*WHAT YOU HAVE TO DO*.
Reproduce all entries precisely as they are written.

***

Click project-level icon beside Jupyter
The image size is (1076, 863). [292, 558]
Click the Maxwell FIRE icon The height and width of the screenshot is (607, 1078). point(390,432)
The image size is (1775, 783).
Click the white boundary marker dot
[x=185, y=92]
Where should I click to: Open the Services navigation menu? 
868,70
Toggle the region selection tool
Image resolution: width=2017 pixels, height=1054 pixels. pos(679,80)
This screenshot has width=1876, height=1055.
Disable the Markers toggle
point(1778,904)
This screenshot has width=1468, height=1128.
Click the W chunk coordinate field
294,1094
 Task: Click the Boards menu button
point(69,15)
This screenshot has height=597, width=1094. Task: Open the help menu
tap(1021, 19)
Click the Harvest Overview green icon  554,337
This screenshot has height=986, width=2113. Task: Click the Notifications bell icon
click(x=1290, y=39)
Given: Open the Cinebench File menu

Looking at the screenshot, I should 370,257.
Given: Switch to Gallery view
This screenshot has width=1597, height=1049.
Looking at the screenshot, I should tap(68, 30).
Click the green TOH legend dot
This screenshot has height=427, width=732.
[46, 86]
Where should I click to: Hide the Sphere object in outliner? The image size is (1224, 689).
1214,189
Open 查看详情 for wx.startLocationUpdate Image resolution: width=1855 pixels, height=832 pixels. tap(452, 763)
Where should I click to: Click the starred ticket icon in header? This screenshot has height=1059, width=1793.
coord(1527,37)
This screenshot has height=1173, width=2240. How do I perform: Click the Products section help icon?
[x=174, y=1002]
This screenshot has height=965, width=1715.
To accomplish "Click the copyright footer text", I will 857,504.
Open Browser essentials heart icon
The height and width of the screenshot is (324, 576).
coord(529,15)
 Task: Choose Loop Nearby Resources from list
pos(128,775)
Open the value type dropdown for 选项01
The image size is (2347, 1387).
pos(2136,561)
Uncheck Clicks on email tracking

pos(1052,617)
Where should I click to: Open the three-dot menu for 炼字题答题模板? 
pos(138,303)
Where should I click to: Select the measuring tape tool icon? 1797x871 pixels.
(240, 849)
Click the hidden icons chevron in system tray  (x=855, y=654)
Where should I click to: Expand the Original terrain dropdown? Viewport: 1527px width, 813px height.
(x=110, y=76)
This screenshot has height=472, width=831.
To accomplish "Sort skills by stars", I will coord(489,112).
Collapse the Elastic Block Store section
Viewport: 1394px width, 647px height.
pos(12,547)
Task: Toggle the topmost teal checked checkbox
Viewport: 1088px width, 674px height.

***

*RESULT OF THE EXERCISE*.
Click project-level icon beside Jupyter
The image size is (1076, 863). [292, 558]
Click the Maxwell FIRE icon The height and width of the screenshot is (607, 1078). point(390,432)
The image size is (1775, 783).
Click the white boundary marker dot
[x=185, y=92]
Where should I click to: Open the Services navigation menu? 
868,70
Toggle the region selection tool
Image resolution: width=2017 pixels, height=1054 pixels. pos(679,80)
This screenshot has width=1876, height=1055.
Disable the Markers toggle
point(1778,904)
This screenshot has width=1468, height=1128.
Click the W chunk coordinate field
294,1094
 Task: Click the Boards menu button
point(69,15)
This screenshot has height=597, width=1094. Task: Open the help menu
tap(1021, 19)
Click the Harvest Overview green icon  554,337
This screenshot has height=986, width=2113. Task: Click the Notifications bell icon
click(x=1290, y=39)
Given: Open the Cinebench File menu

Looking at the screenshot, I should 370,257.
Given: Switch to Gallery view
This screenshot has width=1597, height=1049.
Looking at the screenshot, I should tap(68, 30).
Click the green TOH legend dot
This screenshot has height=427, width=732.
[46, 86]
Where should I click to: Hide the Sphere object in outliner? The image size is (1224, 689).
1214,189
Open 查看详情 for wx.startLocationUpdate Image resolution: width=1855 pixels, height=832 pixels. tap(452, 763)
Where should I click to: Click the starred ticket icon in header? This screenshot has height=1059, width=1793.
coord(1527,37)
This screenshot has height=1173, width=2240. How do I perform: Click the Products section help icon?
[x=174, y=1002]
This screenshot has height=965, width=1715.
To accomplish "Click the copyright footer text", I will 857,504.
Open Browser essentials heart icon
The height and width of the screenshot is (324, 576).
coord(529,15)
 Task: Choose Loop Nearby Resources from list
pos(128,775)
Open the value type dropdown for 选项01
The image size is (2347, 1387).
pos(2136,561)
Uncheck Clicks on email tracking

pos(1052,617)
Where should I click to: Open the three-dot menu for 炼字题答题模板? 
pos(138,303)
Where should I click to: Select the measuring tape tool icon? 1797x871 pixels.
(240, 849)
Click the hidden icons chevron in system tray  (x=855, y=654)
Where should I click to: Expand the Original terrain dropdown? Viewport: 1527px width, 813px height.
(x=110, y=76)
This screenshot has height=472, width=831.
To accomplish "Sort skills by stars", I will coord(489,112).
Collapse the Elastic Block Store section
Viewport: 1394px width, 647px height.
pos(12,547)
Task: Toggle the topmost teal checked checkbox
Viewport: 1088px width, 674px height.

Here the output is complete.